(Text and element pointing entries)
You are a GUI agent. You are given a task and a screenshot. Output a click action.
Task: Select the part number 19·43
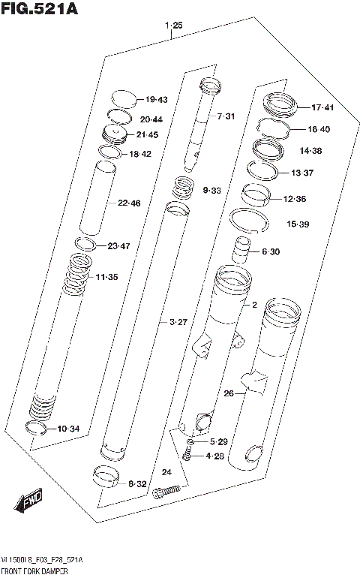[x=157, y=100]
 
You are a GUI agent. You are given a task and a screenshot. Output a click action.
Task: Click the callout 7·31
[x=226, y=116]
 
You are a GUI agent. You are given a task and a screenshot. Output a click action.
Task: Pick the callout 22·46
[x=129, y=203]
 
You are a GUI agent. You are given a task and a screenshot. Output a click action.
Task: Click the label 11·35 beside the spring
[x=106, y=277]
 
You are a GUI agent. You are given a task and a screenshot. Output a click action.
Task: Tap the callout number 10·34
[x=68, y=429]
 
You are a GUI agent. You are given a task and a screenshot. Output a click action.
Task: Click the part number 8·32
[x=137, y=484]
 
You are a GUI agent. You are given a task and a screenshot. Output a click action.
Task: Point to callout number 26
[x=230, y=393]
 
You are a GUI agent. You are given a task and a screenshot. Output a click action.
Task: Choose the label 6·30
[x=271, y=251]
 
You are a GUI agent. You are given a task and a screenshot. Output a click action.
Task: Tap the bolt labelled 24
[x=167, y=492]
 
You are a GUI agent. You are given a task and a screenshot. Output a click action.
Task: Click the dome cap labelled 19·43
[x=124, y=98]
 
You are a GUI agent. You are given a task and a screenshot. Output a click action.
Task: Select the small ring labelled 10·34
[x=35, y=429]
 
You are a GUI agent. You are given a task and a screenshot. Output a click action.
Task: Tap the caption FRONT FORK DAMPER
[x=35, y=572]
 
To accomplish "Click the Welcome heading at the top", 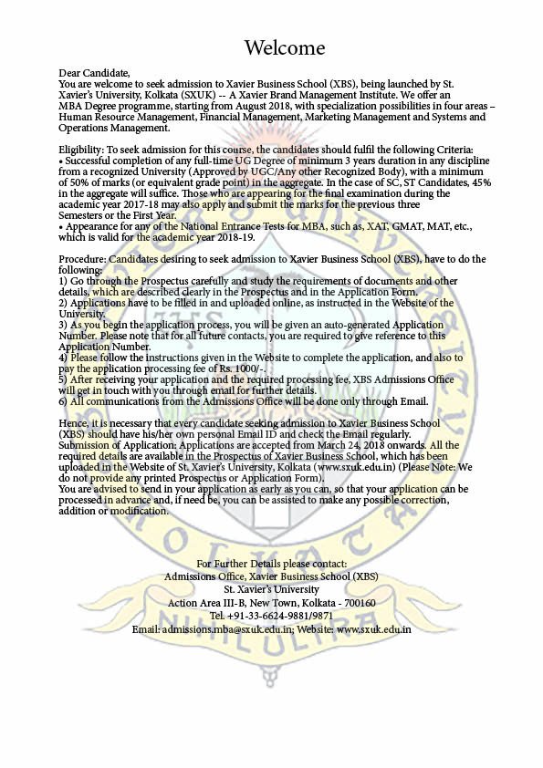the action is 285,47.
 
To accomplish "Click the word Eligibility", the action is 80,149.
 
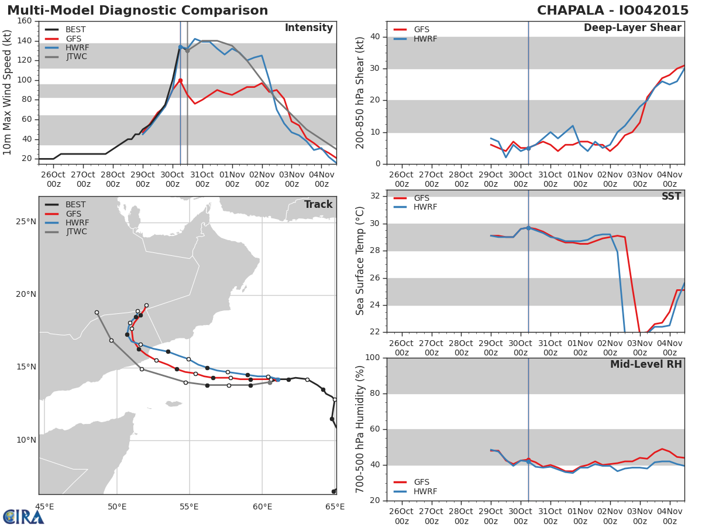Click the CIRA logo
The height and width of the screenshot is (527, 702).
[x=23, y=516]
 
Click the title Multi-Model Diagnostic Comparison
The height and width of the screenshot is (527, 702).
[x=137, y=10]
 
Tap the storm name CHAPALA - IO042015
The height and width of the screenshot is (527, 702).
[x=612, y=10]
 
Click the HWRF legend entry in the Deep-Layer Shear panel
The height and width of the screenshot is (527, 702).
[x=415, y=39]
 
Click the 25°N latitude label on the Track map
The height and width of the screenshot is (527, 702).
[x=26, y=222]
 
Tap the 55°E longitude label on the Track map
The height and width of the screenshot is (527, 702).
[x=189, y=507]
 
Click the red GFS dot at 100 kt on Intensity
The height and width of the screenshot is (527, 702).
[x=180, y=81]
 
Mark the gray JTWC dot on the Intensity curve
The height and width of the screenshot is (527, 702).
[x=187, y=51]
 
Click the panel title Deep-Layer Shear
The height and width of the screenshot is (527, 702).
[x=632, y=28]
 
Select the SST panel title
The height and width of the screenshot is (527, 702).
[x=672, y=196]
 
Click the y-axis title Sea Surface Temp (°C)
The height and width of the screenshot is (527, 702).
[x=360, y=261]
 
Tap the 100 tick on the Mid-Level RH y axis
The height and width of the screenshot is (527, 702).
[x=373, y=357]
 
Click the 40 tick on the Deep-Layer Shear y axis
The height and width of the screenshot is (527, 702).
[x=376, y=37]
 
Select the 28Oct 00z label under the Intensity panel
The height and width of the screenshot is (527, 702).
[x=113, y=180]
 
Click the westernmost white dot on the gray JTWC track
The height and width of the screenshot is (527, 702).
[x=97, y=312]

To do:
Please find every line in the entries above that contains the string "Layer" and copy each of those lines.

Response below:
Click the HWRF legend entry in the Deep-Layer Shear panel
Click the panel title Deep-Layer Shear
Click the 40 tick on the Deep-Layer Shear y axis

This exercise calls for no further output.